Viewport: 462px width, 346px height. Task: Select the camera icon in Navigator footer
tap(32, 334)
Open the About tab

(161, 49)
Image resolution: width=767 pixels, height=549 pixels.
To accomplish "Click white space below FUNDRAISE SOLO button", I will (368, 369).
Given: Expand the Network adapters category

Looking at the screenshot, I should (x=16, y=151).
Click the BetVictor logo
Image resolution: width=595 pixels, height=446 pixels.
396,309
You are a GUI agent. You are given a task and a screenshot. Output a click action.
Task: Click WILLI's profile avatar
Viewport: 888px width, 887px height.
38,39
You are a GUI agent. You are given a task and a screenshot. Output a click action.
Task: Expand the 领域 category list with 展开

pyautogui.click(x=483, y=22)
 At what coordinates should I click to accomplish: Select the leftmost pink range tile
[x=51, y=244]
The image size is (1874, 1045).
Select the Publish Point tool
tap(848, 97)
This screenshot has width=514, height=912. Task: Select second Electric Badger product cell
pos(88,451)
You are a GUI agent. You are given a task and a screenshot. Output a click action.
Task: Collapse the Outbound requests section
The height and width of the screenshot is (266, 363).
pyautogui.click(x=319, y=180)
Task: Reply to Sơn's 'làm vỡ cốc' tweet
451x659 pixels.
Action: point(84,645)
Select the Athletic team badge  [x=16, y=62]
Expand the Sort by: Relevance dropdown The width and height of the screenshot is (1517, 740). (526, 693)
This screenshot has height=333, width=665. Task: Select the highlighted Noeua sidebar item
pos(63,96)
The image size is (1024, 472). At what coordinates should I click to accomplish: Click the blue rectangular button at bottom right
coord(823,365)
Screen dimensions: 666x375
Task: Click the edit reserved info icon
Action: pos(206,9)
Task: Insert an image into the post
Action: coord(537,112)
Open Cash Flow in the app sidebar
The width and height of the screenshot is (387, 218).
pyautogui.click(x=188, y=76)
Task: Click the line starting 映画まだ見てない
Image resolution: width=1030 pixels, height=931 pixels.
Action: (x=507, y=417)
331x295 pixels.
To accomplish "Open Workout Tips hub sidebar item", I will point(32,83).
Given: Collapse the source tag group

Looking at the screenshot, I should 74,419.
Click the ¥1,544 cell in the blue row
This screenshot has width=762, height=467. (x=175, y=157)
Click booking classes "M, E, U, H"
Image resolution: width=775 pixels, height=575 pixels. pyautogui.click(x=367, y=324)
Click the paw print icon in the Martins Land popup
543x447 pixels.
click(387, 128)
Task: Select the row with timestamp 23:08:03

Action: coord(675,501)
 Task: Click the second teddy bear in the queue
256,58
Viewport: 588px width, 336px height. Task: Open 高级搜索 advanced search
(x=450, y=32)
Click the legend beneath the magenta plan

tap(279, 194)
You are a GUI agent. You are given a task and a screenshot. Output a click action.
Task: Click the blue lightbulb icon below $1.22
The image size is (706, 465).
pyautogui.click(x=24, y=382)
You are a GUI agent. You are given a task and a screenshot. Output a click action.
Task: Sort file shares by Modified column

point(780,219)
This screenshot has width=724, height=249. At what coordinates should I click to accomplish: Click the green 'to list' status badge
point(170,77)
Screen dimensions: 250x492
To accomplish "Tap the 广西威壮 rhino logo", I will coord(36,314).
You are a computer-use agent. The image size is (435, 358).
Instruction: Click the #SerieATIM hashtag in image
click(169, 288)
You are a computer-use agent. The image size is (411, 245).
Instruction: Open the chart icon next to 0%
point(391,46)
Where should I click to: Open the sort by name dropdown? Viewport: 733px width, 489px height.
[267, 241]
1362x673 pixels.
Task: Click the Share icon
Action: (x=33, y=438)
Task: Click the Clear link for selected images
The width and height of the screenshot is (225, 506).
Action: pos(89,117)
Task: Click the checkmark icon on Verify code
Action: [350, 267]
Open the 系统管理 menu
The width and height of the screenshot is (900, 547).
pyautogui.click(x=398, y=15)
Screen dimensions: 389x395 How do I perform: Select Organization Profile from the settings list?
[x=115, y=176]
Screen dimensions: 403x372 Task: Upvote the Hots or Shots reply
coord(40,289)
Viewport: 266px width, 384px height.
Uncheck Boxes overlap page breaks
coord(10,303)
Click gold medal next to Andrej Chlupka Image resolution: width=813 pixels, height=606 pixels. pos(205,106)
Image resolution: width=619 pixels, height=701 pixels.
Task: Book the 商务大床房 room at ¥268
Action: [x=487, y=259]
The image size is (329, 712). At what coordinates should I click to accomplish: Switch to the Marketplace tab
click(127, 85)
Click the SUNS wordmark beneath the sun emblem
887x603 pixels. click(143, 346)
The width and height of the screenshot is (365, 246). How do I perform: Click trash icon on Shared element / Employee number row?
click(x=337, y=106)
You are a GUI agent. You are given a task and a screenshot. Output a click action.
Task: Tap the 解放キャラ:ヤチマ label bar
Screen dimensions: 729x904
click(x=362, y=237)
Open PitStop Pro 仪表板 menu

━━━━━━━━

Work to complete —
Check each line above for the word "logo" and say how many have it, with nothing else.

Task result —
2